Los excesos y las ofensas, en sociedades civilizadas, se zanjan en los tribunales. Es ahí donde se deben dirimir esas dos fuerzas: el ejercicio de libertad de expresión en clave de humor y las convenciones sobre lo que se entiende como sus límites. Para muchos, entre los que me incluyo, la naturaleza de la sátira es un valor que les permite a las sociedades ser más transparentes y desprejuiciadas. Eso ha llevado, con el tiempo, a desacralizar todas fuentes de poder y
verdad.
Dirimir lo que puede ser legalmente ofensivo es una cosa. Pero ser asesinado, a sangre fría, es otra, muy distinta. Nada lo justifica. Ninguna ofensa. El ejercicio de un método que está predestinado a provocar como una forma de desacralización es una actividad necesaria para las sociedades. No es un ilícito ni una ofensa inadmisible. Lo que ocurrió con los editores y dibujantes de Charlie Hebdo fue un atentado que no amerita más que repudio. Fue un hecho que nos debe hacer reflexionar sobre cómo está la temperatura ambiente de las sociedades y qué tan necesarios son los termómetros. El calentamiento global no es solo atmosférico, también es geopolítico y local. Esa reflexión va más allá las posturas
cool y los
trendtopics: no se trata de llamarse Charlie o no hacerlo. Lo principal es debatir abiertamente sobre la libertad de expresión, sin imposiciones institucionales que buscan limitarla y sin dobles raseros. La misma lógica debería aplicarse al caso de Pancho Jaime en el Ecuador.
Más allá de las diferencias de origen y tono, los dos medios compartían la esencia de la prensa satírica: la demolición de lo sagrado. En las portadas de Charlie Hebdo pueden aparecer cada uno de los miembros de la Santísima Trinidad, los
Présidents de la République y soldados franceses en claras posturas sexuales, defecando o matándose unos a otros. Lo mismo ocurría con el PJ de los ochentas: políticos, Iglesia y medios eran ridiculizados en clave machista costeña: proliferaban falos y vaginas, o explícitas referencias que apuntaban a la homosexualidad de la
víctima de turno.
Para Andrade, el uso de dibujos y el explícito lenguaje procaz de Pancho Jaime era el equivalente a retratar la violencia política —real y simbólica— que imperaba en el Ecuador de LFC, Abdalá Bucaram y Jaime Nebot. PJ reproducía las imágenes implícitas y explícitas que el “ven para mearte”, el “esperma aguada” y las tanquetas en el Congreso generaban en el inconsciente local. Pancho Jaime era un medio infecto que, paradójicamente, reflejaba la cloaca que era la política teñida de machismo costeño, donde imperaba la balacera verbal de sus
próceres.

### INSTRUCCIÓN A
Devuelve todo el contenido del texto, desde "Más allá de" hasta "víctima de turno.".
### INSTRUCCIÓN B
Resume en una lista breve el párrafo del texto que empieza con "Más allá de las diferencias de origen y tono", sin perder sus datos principales.
Las entradas no guardan relación con el texto.

### DATOS REGISTRADOS
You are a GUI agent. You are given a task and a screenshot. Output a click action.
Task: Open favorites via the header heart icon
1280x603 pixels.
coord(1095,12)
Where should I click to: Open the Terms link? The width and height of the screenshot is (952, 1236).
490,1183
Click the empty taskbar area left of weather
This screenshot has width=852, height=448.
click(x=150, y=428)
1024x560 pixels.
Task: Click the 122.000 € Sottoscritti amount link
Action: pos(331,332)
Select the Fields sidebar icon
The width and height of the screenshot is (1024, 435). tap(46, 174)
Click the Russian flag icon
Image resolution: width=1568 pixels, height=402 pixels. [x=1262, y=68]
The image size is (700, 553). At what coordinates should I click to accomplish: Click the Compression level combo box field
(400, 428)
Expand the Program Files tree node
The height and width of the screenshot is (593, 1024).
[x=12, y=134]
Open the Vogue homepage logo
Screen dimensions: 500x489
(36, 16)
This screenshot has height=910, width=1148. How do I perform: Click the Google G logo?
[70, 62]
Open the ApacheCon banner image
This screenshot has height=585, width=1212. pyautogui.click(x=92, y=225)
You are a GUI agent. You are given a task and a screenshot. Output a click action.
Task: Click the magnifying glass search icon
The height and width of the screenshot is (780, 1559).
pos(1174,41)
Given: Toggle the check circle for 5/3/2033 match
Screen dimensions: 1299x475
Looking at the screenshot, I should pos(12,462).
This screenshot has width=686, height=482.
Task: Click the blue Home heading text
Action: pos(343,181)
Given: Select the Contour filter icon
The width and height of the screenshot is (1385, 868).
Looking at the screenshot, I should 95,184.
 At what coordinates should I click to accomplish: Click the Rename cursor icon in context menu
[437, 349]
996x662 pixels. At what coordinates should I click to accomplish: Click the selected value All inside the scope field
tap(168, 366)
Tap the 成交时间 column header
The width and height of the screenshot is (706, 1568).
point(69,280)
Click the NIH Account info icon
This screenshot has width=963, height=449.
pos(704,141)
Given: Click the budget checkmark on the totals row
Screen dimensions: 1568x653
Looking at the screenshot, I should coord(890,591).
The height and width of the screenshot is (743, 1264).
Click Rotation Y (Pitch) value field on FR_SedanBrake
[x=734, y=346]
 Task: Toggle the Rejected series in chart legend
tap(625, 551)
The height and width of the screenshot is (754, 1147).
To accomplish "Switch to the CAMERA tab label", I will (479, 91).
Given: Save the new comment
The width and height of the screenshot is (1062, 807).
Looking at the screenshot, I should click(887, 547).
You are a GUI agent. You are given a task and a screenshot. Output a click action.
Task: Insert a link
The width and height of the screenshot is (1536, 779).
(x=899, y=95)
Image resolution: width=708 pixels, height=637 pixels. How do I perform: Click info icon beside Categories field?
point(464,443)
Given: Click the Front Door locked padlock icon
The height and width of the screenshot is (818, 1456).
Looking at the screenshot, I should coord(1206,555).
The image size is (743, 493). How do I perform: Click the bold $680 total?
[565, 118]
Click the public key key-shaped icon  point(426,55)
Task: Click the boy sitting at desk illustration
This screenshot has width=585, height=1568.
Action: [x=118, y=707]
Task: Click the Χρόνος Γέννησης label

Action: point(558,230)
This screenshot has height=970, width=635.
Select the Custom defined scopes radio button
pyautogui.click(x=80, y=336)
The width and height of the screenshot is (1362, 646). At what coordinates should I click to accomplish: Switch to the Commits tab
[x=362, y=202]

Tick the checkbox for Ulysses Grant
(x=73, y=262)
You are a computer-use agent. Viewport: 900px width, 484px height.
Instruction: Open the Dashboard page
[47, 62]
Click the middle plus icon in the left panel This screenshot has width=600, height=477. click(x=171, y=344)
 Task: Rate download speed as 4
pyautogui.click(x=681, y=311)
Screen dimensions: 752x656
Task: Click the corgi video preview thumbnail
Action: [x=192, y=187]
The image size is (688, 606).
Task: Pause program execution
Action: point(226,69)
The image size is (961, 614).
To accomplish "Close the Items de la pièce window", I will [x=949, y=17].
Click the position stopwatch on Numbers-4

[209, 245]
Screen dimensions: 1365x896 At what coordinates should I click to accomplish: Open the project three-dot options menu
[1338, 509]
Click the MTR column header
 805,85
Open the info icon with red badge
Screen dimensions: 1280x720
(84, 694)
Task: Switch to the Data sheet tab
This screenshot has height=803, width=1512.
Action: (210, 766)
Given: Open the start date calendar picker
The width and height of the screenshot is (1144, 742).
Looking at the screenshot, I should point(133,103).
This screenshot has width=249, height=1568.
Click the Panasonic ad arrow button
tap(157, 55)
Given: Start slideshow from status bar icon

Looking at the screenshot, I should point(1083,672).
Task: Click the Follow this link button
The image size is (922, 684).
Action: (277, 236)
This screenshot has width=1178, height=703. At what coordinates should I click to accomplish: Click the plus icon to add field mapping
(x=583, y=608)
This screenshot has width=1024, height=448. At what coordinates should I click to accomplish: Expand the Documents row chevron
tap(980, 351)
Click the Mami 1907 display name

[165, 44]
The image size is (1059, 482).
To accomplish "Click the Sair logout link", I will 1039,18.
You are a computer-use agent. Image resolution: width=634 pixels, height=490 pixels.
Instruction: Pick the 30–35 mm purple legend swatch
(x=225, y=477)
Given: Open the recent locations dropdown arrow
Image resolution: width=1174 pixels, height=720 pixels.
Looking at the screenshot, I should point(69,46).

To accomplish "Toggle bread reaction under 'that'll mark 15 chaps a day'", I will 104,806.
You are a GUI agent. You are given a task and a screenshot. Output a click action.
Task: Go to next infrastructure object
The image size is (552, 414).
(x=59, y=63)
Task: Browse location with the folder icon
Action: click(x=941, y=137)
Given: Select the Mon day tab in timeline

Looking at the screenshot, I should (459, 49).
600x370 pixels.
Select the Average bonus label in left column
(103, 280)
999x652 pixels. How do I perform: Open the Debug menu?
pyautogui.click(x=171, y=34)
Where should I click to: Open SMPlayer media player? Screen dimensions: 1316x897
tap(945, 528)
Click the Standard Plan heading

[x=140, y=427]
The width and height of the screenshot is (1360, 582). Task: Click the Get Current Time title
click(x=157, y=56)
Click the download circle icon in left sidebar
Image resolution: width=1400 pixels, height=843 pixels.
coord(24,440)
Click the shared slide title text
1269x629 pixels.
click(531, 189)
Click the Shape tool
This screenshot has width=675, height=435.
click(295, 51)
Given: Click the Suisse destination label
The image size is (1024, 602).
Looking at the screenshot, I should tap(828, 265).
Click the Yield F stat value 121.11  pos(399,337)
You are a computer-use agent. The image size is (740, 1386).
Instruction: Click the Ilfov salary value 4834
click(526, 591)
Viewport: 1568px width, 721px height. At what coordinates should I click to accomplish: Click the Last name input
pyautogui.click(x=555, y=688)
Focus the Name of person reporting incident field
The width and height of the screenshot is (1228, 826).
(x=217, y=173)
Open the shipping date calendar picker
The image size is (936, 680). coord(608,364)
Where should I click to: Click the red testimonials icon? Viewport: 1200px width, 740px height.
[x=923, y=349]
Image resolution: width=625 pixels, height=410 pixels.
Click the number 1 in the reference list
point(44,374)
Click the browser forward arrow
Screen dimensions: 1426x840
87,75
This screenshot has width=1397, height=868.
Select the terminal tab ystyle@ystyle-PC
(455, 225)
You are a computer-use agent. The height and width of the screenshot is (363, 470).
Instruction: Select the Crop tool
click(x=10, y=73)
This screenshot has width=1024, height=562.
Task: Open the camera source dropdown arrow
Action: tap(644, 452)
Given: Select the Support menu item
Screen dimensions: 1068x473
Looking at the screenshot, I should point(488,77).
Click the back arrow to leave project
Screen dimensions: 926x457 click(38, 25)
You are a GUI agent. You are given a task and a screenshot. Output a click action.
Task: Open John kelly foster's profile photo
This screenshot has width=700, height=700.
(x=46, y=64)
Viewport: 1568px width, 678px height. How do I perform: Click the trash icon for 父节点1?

### SALIDA ESPERADA A
Más allá de las diferencias de origen y tono, los dos medios compartían la esencia de la prensa satírica: la demolición de lo sagrado. En las portadas de Charlie Hebdo pueden aparecer cada uno de los miembros de la Santísima Trinidad, los
Présidents de la République y soldados franceses en claras posturas sexuales, defecando o matándose unos a otros. Lo mismo ocurría con el PJ de los ochentas: políticos, Iglesia y medios eran ridiculizados en clave machista costeña: proliferaban falos y vaginas, o explícitas referencias que apuntaban a la homosexualidad de la
víctima de turno.

### SALIDA ESPERADA B
- Charlie Hebdo y PJ diferían en origen y tono, pero compartían la esencia de la prensa satírica: la demolición de lo sagrado.
- En las portadas de Charlie Hebdo pueden aparecer los miembros de la Santísima Trinidad, los presidentes de la República y soldados franceses en posturas sexuales, defecando o matándose unos a otros.
- El PJ de los ochentas ridiculizaba a políticos, Iglesia y medios en clave machista costeña. Abundaban falos, vaginas o referencias explícitas a la homosexualidad de la víctima de turno.